Ce soir Arte revient sur l'histoire de Lynyrd Skynyrd, un groupe qui cultibe tous les clichés du rock sudiste

Lynyrd Skynyrd @Arte

C’est à un coach d’éducation physique qu’on doit le nom de groupe de rock le plus compliqué à orthographier et à prononcer. Après s’être taillé une belle réputation dans le circuit des clubs rhythm’n’blues, le chanteur Ronnie Van Zandt fonde en 1969 la formation Lynryrd Skynird en s’inspirant de Leonard Skinner, le prof qui l’avait fait renvoyer de son collège à cause de ses cheveux longs. Bien que né à Jacksonville, en Floride, Van Zant et sa bande vont très vite incarner le rock sudiste, mélange de racines blues et country et de paroles défendant les valeurs rurales et conservatrices d’une Amérique profonde.

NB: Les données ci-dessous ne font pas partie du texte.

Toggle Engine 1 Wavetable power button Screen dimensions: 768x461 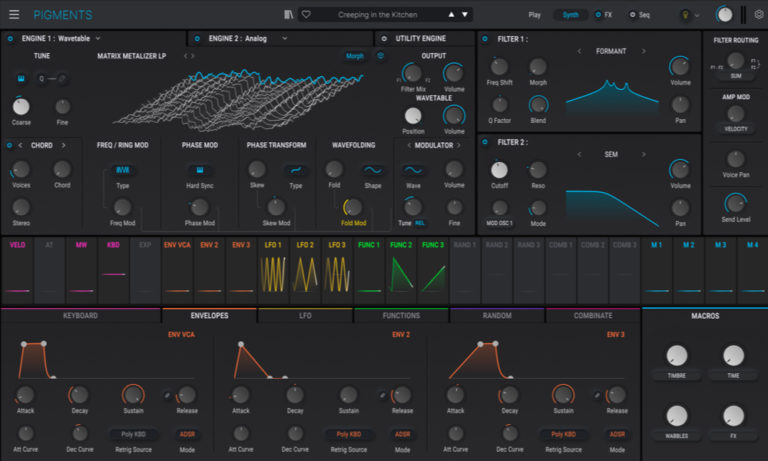point(10,38)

Prenant à contre-pied la vision critique du sud livrée par Neil Young dans le morceau Southern Man, Lynyrd Skynyrd passe de l’ombre à la lumière avec le tube Sweet Home Alabama. Leurs disques se vendent par camions entiers et leurs concerts se transforment en célébrations. Hermétiques aux nouvelles tendances musicales et sociétales, proche des valeurs fondamentales (patrie, famille, .), Lynyrd Skynird enchaîne les tubes (Free Bird, T for Texas…) avant d’être frappé en pleine gloire, en 1977, par un terrible accident d’avion qui coûte la vie à trois de ses membres, dont Ronnie Van Zant. Il faudra attendre dix ans avant que le groupe ne se reforme sous l’impulsion de Gary Rossington et de Johnny Van Zant, le frère du chanteur disparu. Depuis, le groupe n’a cessé de brandir l’étendard de ce fameux son « southern rock » (ils étaient au Graspop en 2019 et nous reviendront cet été). Dans ce documentaire inédit proposé par Arte, le réalisateur Stephen Kijak retrace le parcours de cette formation dont les membres ne demandent qu’à être reconnus pour ce qu’ils sont : des musiciens fans de musiques américaines authentiques. Ils se sont, du reste, réconciliés avec Neil Young.